Data extracts |
=====

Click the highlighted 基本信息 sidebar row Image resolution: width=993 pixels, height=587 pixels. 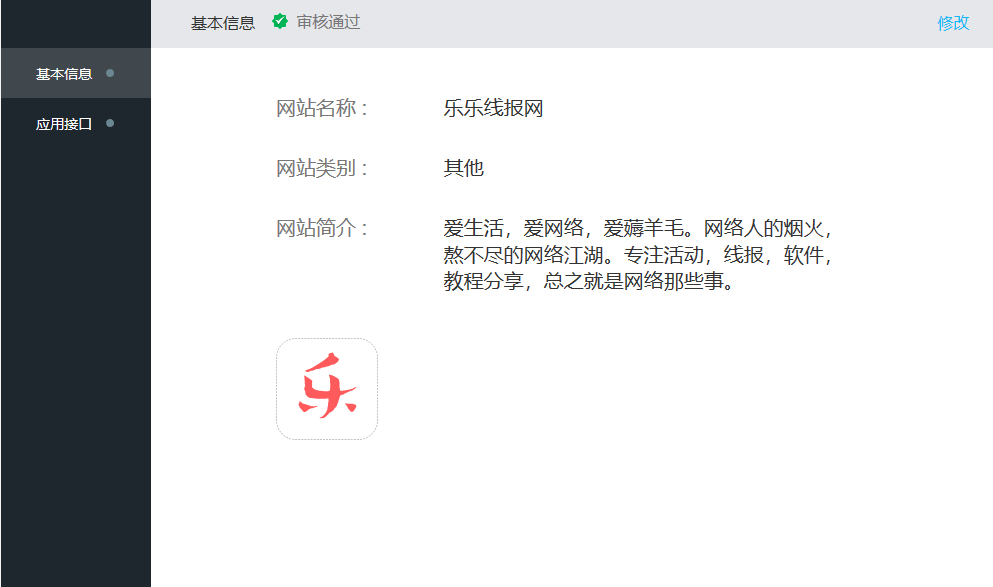[75, 73]
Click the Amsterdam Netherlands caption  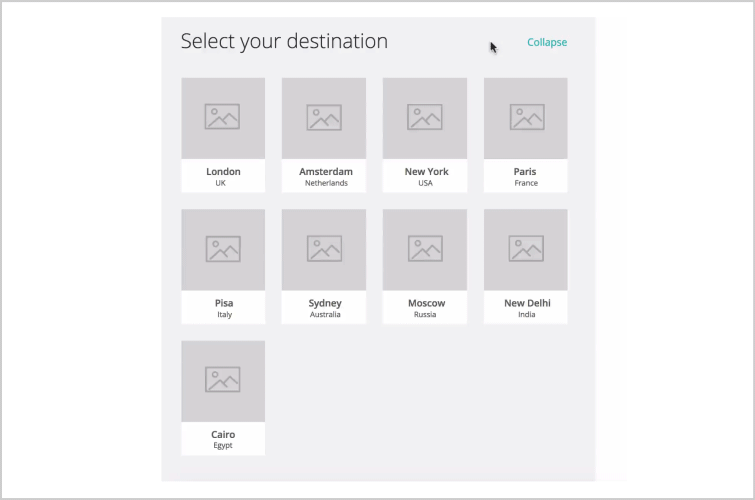tap(326, 176)
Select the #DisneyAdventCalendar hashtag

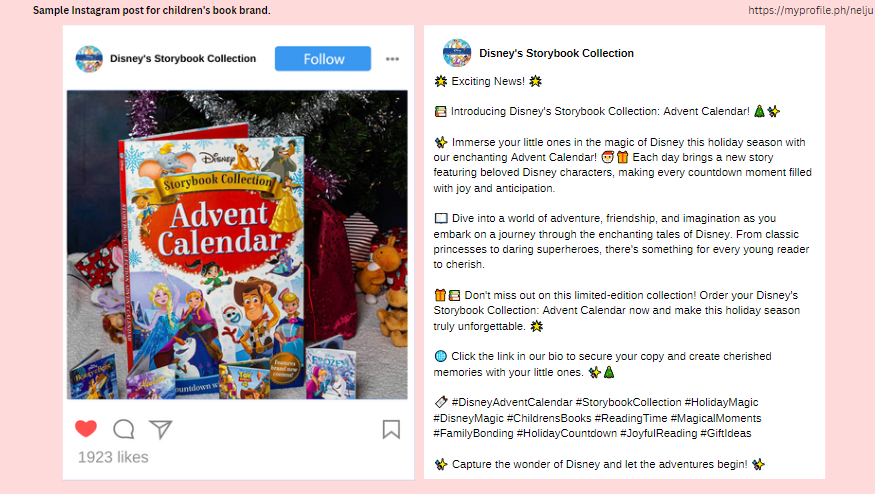coord(512,402)
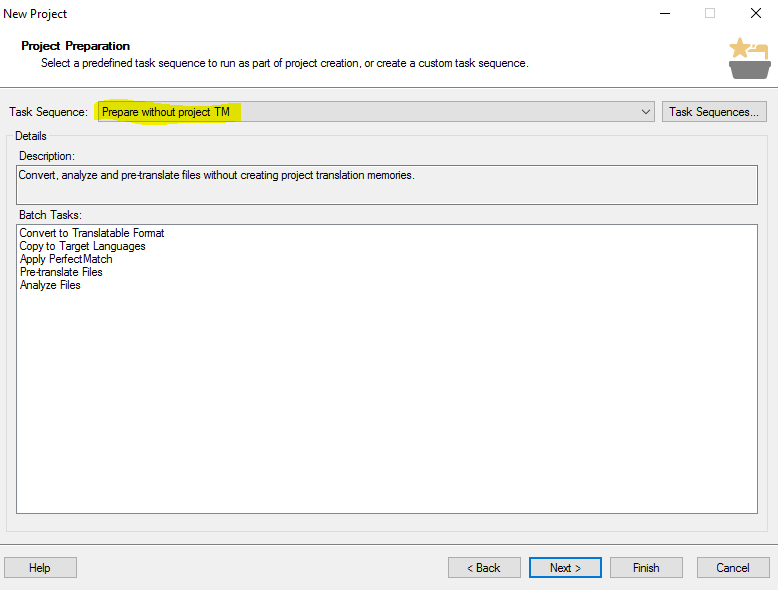Select 'Analyze Files' batch task
The image size is (778, 590).
point(50,285)
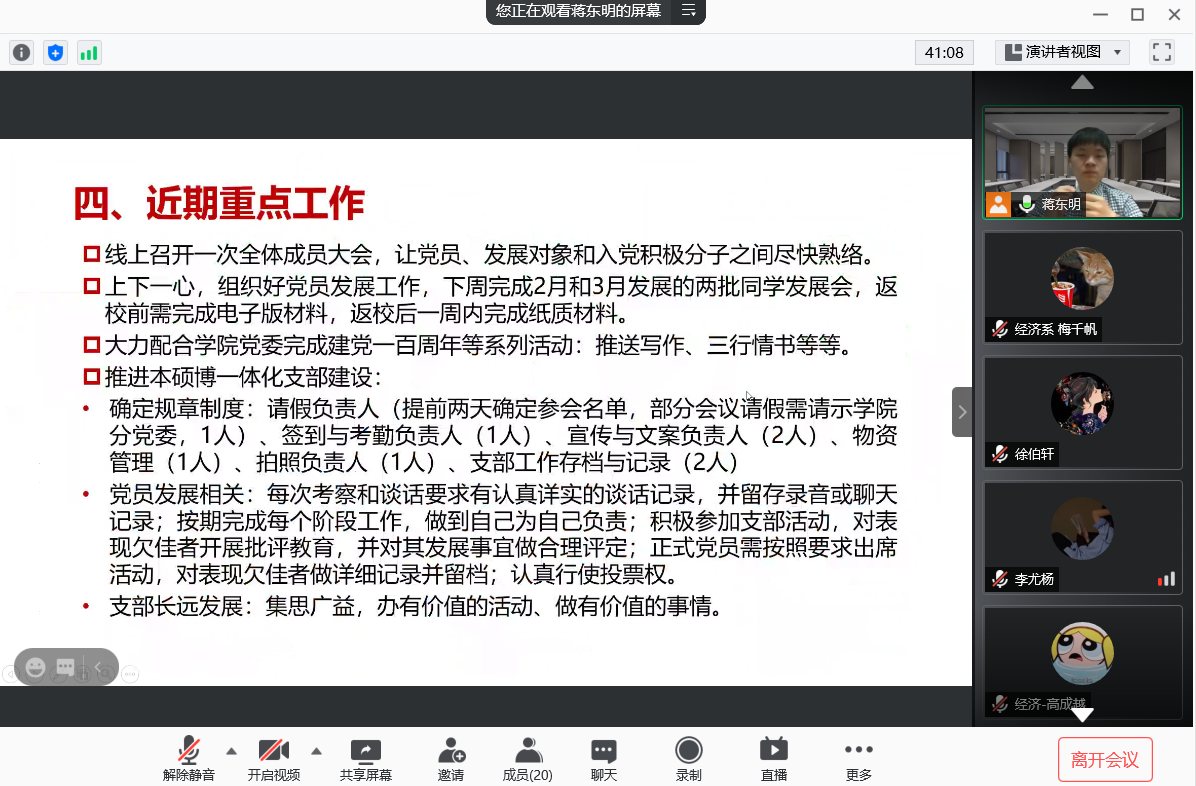Click the meeting info icon

pos(21,53)
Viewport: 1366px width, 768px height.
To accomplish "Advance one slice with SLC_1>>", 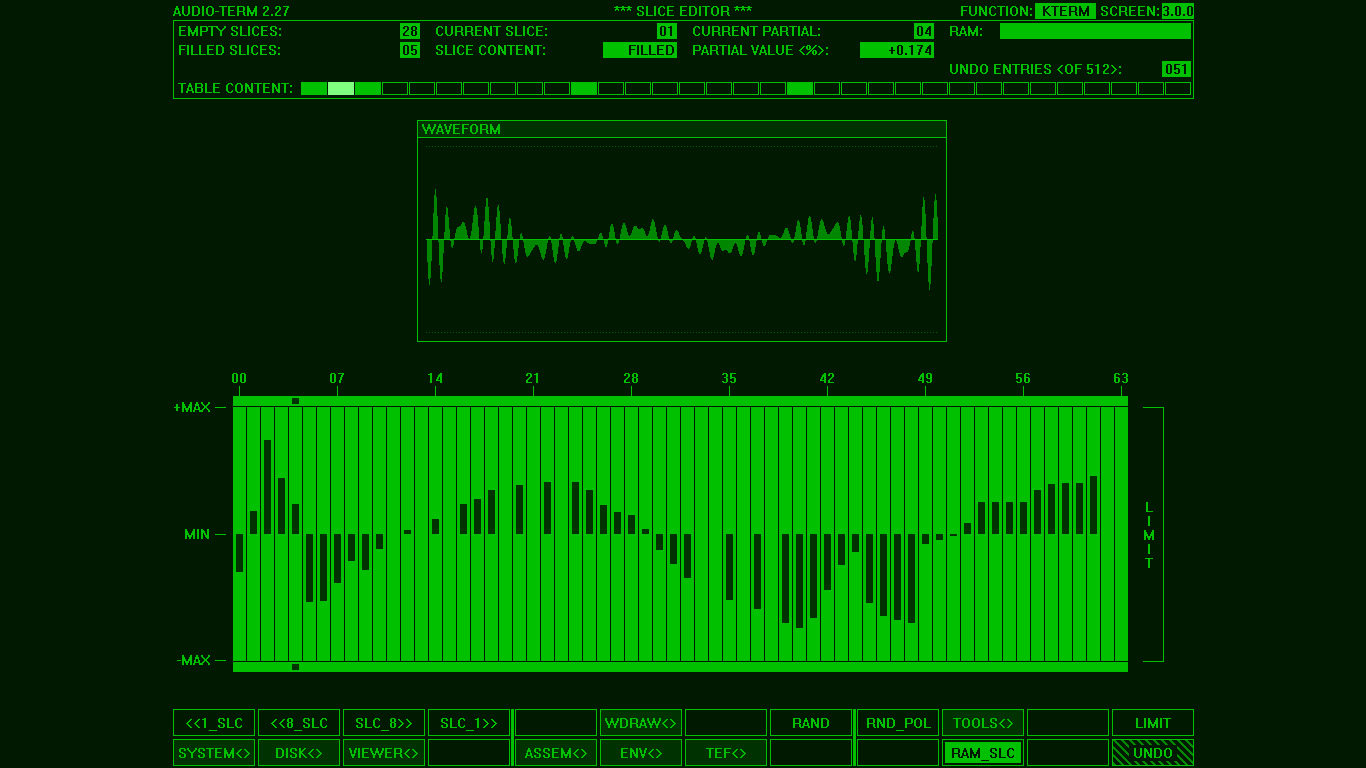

=====

What the exercise asks | The line with "Select the #DisneyAdventCalendar hashtag" marks the start, and the last line of the material marks the end. Reproduce exactly those two lines and every line between them, without the pictures.

Solution |
Select the #DisneyAdventCalendar hashtag

coord(512,402)
Select 'Analyze Files' batch task
The image size is (778, 590).
point(50,285)
Click the meeting info icon

pos(21,53)
Viewport: 1366px width, 768px height.
To accomplish "Advance one slice with SLC_1>>", 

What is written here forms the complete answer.